HumphreyCobbler Thu 11-Aug-11 21:57:15

I dislike both extremes of opinion usualsuspect.

breaktime73 Thu 11-Aug-11 22:04:14

Desiderata, your post is vile and I've reported it.

Desiderata Thu 11-Aug-11 22:09:29

Really?

I guess you lack a sense of irony, but I am, of course, referring to the looters as cunts, and not the OP.

If you have a problem with the word, you may have to erase a thousand years of British history.

Either way, either or.

breaktime73 Thu 11-Aug-11 22:10:38

oh bugger sorry Desiderata!!
I t hought you were throwing abuse at the OP <shrinks>

Desiderata Thu 11-Aug-11 22:12:30

I have already flicked a bogie at you, for which I apologize.

I believe we're all square now ... wink

breaktime73 Thu 11-Aug-11 22:13:19

tbh though I doubt the face covering ban will affect anyone actually intending to do a criminal act with face covered. 'Off to loot- oops but its' against the law to cover my face! Bugger!' Nope.

▶ **Data shown**:
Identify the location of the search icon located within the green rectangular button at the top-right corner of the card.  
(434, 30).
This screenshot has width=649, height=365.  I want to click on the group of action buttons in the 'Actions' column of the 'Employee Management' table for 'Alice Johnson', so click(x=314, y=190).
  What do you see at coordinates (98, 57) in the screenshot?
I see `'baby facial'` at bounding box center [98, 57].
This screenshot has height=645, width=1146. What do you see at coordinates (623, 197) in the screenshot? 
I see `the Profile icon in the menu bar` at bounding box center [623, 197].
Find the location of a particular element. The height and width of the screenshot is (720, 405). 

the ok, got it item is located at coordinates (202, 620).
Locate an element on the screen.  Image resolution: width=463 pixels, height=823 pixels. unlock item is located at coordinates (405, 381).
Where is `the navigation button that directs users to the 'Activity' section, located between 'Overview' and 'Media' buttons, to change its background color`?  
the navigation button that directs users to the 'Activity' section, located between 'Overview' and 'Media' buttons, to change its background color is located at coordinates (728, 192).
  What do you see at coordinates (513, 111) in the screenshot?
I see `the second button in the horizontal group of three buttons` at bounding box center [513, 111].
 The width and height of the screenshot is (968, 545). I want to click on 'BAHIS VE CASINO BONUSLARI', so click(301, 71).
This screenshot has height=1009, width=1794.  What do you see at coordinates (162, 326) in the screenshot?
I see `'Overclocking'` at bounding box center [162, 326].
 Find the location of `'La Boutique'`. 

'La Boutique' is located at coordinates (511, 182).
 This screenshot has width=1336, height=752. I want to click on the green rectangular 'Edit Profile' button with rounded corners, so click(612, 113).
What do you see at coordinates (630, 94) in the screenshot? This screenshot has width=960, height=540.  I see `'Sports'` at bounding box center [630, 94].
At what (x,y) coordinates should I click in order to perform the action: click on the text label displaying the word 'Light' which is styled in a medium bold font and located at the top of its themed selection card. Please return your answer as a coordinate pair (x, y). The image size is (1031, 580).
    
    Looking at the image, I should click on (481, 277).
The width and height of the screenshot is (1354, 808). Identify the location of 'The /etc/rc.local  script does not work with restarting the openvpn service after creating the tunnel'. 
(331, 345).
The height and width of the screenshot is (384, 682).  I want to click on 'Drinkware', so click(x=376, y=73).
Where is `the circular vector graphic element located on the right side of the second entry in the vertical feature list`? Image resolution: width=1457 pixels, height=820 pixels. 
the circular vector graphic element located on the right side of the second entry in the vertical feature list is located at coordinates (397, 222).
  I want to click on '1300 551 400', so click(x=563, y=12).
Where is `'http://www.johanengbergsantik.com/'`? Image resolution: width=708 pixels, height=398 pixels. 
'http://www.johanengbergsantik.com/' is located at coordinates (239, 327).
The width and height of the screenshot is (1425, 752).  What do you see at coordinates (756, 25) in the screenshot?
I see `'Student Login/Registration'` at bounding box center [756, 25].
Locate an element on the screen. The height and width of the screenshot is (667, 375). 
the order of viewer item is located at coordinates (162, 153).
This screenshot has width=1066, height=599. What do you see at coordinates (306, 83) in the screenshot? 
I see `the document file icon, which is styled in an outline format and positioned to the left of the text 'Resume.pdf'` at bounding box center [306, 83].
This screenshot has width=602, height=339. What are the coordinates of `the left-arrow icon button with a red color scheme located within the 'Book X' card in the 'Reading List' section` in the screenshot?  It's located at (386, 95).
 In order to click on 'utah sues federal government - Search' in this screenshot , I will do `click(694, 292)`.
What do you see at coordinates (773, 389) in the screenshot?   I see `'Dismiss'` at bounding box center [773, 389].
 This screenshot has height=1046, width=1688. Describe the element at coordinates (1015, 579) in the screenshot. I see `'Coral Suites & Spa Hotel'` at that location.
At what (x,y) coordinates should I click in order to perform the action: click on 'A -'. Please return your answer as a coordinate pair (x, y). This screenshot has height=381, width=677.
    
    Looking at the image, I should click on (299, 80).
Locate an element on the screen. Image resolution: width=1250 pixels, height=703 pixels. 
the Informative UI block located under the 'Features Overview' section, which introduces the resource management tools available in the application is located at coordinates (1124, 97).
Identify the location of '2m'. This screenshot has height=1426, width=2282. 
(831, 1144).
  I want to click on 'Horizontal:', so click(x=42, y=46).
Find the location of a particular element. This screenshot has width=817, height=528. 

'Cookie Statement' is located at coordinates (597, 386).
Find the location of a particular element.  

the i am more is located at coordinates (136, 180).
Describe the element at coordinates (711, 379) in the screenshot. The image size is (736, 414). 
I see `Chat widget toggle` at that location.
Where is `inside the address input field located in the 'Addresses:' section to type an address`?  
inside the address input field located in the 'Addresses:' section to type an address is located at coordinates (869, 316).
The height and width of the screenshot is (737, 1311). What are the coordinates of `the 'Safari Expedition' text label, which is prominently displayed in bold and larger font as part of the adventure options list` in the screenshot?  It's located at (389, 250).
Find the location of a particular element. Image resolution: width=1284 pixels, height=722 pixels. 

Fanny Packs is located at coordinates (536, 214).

▶ **Explore the material**:
#1 Answer these questions from the forum thread:
(a) At what time did breaktime73 post that Desiderata's post was vile?
(b) According to Desiderata, who was the insult aimed at?
(c) What ban does breaktime73 doubt will affect anyone intending to commit a crime with a covered face?
#2 Based on the forum thread, say whether each statement agrees with it, quoting the deciding words:
(a) breaktime73 reported Desiderata's post.
(b) Desiderata made no apology to breaktime73.
(c) HumphreyCobbler favors one extreme of opinion.

▶ **Answers for the tasks**:
#1
(a) 22:04:14 on Thu 11-Aug-11.
(b) The looters, not the OP.
(c) The face covering ban.

#2
(a) Yes: "Desiderata, your post is vile and I've reported it."
(b) No: "I have already flicked a bogie at you, for which I apologize."
(c) No: "I dislike both extremes of opinion usualsuspect."